Son dönemde Ortadoğu'da yaşanan gelişmeler, bölgenin geleceği açısından kritik bir önem taşımakta. İsrailli Dışişleri Bakanı Eli Cohen, Abraham Anlaşmaları kapsamında gerçekleştireceği ABD ziyaretiyle, bu süreçte önemli bir adım atmayı hedefliyor. Peki, bu ziyaretten neler bekleniyor? Abraham Anlaşmaları'nın ardındaki gerçek niyetler neler? Bu yazımızda, bu sorulara derinlemesine yanıt arayacağız.
Abraham Anlaşmaları, 2020 yılında imzalanan ve İsrail ile bazı Arap ülkeleri arasında normalleşmeyi sağlamak amacı güden tarihe geçecek bir dizi diplomatik anlaşmanın adıdır. Birleşik Arap Emirlikleri, Bahreyn ve Sudan gibi ülkelerin yanı sıra daha sonra Maroko'nun da katılımıyla, bu anlaşmalar Ortadoğu'da tarihi bir dönüm noktasını simgeliyor. İsrail'in, bölgedeki Arap ülkeleriyle ilişkilerini normalleştirerek daha geniş bir barış ortamı yaratma çabasının bir parçası olan bu anlaşmalar, sadece siyasi değil, ekonomik ve kültürel alanlarda da birçok fırsat sunuyor.

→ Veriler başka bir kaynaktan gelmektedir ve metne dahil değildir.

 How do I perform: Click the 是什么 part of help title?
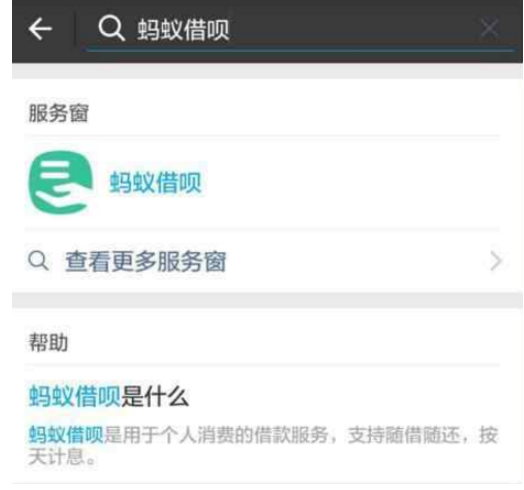[x=155, y=396]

Ancak, anlaşmaların sunduğu bu fırsatlar kadar, içerdiği tartışmalar da dikkat çekici. Bazı gözlemciler, bu anlaşmaların uzun vadede kalıcı bir barışı değil, yüzeysel bir ilişki geliştireceğini dile getiriyor. Bununla birlikte, Eli Cohen'in ABD ziyaretinin arka planında yatan dinamikler, tüm bunları yeniden sorgulamamıza neden oluyor.
Eli Cohen'in ABD’ye yapacağı ziyaretin ana hedeflerinden biri, Abraham Anlaşmaları'nın kapsamını genişletmek ve bu kapsamda daha fazla Arap ülkesinin anlaşmalara katılması için destek talep etmek. Çeşitli raporlara göre, ABD yönetimi, Ortadoğu'da barış ve istikrarı sağlama konusunda İsrail’e büyük bir destek sunma kararlılığında. Cohen'in, Washington'da üst düzey yetkililerle yapacağı görüşmelerde, bölgedeki güvenlik durumundan ekonomik iş birliklerine kadar birçok konuda fikir alışverişinde bulunması bekleniyor.
Ayrıca, bu ziyaretin öncesinde, ABD'nin İsrail ile ilgili politikaları hakkında belirsizlikler gözlemleniyor. Özellikle Biden yönetiminin Ortadoğu'daki stratejik yaklaşımı, Trump dönemindeki kadar destekleyici olmayabilir. Eli Cohen’in bu ortamda nasıl bir yaklaşım sergileyeceği ise büyük merak konusu. Öte yandan, Cohen’in ziyaretinin yalnızca Abraham Anlaşmaları ile sınırlı kalmayacağı ve bölgedeki diğer meselelerde de Amerikan yönetiminden destek arayacağı öne sürülüyor.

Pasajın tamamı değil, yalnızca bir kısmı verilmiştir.